Abbott Medical showcased a pair of its newest products at last month’s American Society of Cataract and Refractive Surgery meeting in San Diego.

Its Tecnis iTec Preloaded device allows a surgeon to insert a Tecnis intraocular replacement lens into the eye without having to touch or load the lens, lessening the risk of contamination-associated infection.

The unit also introduced Compact Intuitiv, a device used in phacoemulsification procedures for cataract surgery.

Abbott received Food and Drug Administration approval a few weeks ago for iDesign, which is a device used by eye surgeons for diagnostic purposes prior to laser vision correction surgery, or Lasik. The company will fully introduce iDesign next month.

“The results are excellent,” Borrmann said of how iDesign performed in a large multisite clinical trial prior to its approval.

Abbott Medical executives said their new products—the four others are two new versions of its Tecnis Multifocal intraocular lens and one product coming this year in laser cataract surgery and another intraocular lens—are helping to drive a change in how eye surgeons go about their business.

“Ophthalmology is really undergoing a revolution,” said Dr. David Tanzer, Abbott Medical’s divisional vice president for medical affairs and chief medical officer.

Tanzer described a recent shift in the landscape as a merger of cataract and refractive surgical disciplines.

Cataract surgeons remove the eye’s natural lens after it turns cloudy and replace it with artificial lenses. Refractive surgeons correct and improve vision by using lasers, something that reduces or eliminates dependence on contacts or glasses.

“A modern surgeon really can benefit their patients the most by being a refractive cataract surgeon, which brings together the best of refractive surgery and the best of cataract surgery,” Tanzer said.

Time Frame

Each product in this year’s lineup has been roughly three to five years in the making.

“We get the products to market as quickly as possible,” Borrmann said, adding that Abbott Medical has to make sure it meets regulatory agencies’ requirements.

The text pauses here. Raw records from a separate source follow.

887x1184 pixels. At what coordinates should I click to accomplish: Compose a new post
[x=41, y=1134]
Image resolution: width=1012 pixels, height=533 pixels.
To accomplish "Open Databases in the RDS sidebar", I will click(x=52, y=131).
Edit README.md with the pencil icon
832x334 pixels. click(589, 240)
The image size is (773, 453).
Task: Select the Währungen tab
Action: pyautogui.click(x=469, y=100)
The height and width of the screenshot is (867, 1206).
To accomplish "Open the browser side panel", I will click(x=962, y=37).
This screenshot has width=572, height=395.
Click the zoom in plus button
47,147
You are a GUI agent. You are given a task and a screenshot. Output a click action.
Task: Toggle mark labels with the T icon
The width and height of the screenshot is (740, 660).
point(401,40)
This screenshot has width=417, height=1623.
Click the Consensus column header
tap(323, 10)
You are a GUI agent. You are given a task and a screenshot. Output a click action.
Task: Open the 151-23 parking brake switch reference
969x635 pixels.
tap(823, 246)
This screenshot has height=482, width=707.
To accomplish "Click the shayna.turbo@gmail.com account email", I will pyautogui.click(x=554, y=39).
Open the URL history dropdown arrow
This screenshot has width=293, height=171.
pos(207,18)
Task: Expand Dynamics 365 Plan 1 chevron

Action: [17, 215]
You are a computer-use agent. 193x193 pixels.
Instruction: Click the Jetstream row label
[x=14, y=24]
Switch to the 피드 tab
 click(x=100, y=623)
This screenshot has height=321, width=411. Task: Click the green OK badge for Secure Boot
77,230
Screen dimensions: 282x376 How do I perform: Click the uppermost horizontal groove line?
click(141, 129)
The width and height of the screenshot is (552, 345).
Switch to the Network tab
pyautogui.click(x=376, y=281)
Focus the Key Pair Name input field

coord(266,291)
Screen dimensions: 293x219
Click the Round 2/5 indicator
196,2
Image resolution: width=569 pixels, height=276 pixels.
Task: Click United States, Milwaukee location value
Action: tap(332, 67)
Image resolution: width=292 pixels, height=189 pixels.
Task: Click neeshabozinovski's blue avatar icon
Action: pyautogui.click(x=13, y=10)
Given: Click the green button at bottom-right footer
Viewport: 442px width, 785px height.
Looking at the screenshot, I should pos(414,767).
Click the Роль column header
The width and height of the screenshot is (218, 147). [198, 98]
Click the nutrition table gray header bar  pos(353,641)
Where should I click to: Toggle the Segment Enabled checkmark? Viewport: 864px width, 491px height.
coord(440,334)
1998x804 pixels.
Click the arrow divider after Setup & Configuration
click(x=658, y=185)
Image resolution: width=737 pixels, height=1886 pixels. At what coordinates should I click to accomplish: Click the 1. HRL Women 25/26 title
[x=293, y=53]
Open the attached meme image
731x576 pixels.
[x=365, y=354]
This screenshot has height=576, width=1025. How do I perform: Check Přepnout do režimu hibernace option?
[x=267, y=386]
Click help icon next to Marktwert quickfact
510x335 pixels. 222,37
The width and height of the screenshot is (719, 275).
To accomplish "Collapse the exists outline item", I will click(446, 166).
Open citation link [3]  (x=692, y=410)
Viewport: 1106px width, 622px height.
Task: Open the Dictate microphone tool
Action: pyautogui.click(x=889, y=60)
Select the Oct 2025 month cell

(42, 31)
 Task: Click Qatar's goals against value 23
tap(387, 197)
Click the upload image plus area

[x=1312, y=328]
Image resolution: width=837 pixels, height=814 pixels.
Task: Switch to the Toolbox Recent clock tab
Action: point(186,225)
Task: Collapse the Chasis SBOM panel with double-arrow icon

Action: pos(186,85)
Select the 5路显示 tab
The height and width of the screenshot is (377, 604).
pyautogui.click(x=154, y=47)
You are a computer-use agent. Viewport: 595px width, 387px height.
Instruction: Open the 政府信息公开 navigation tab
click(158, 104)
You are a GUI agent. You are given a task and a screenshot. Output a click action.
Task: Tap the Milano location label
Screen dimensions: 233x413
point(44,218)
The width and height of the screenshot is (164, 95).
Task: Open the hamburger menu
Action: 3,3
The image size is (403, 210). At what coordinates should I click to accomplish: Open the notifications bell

“So none of these things happen immediately or quickly, but they’re through a concerted effort of developing a product, demonstrating that it works in a laboratory environment, and lastly, generating human clinical data that supports both the regulatory need and the market need,” Borrmann said.

Executives of parent Abbott Laboratories are counting on the new Abbott Medical entries to bring it back from a mild hiccup. The Santa Ana-based unit’s first-quarter sales came in at $261 million, down 3.4% from 2014’s first quarter.

“While this performance was below our expectations, we expect to improve sales growth in our medical optics business over the rest of the year as we launch new products,” Brian Yoor, Abbott’s vice president for investor relations, said in a conference call with analysts and investors last month.

“In medical optics, sales were impacted by market dynamics in our cataract and Lasik business,” Abbott Laboratories Chief Executive Miles White said on the call.

White also noted that the results reflected an unfavorable 7.1% effect of foreign exchange.

White later in the call described Abbott Medical as “kind of two stories” and mentioned some factors that have affected the cataract and laser businesses.

“We are seeing some customer consolidation in the Lasik market,” he said. “We are seeing lower utilization in the Lasik market. We have been seeing that for a number of years now.”

The declines have been offset to some degree by growing demand for devices used in treatment of cataracts, a growth market given the large numbers of aging baby boomers in the U.S. and elsewhere.

“Cataract business for me is strong,” he said. “We have got a great drumbeat here of innovation coming steadily, our R&D groups have done a fabulous job I think over the last several years, and they continue [to be committed to] constant product innovation and launch.”

Abbott Medical started to see a pickup in its cataract surgery business as the quarter progressed, White said.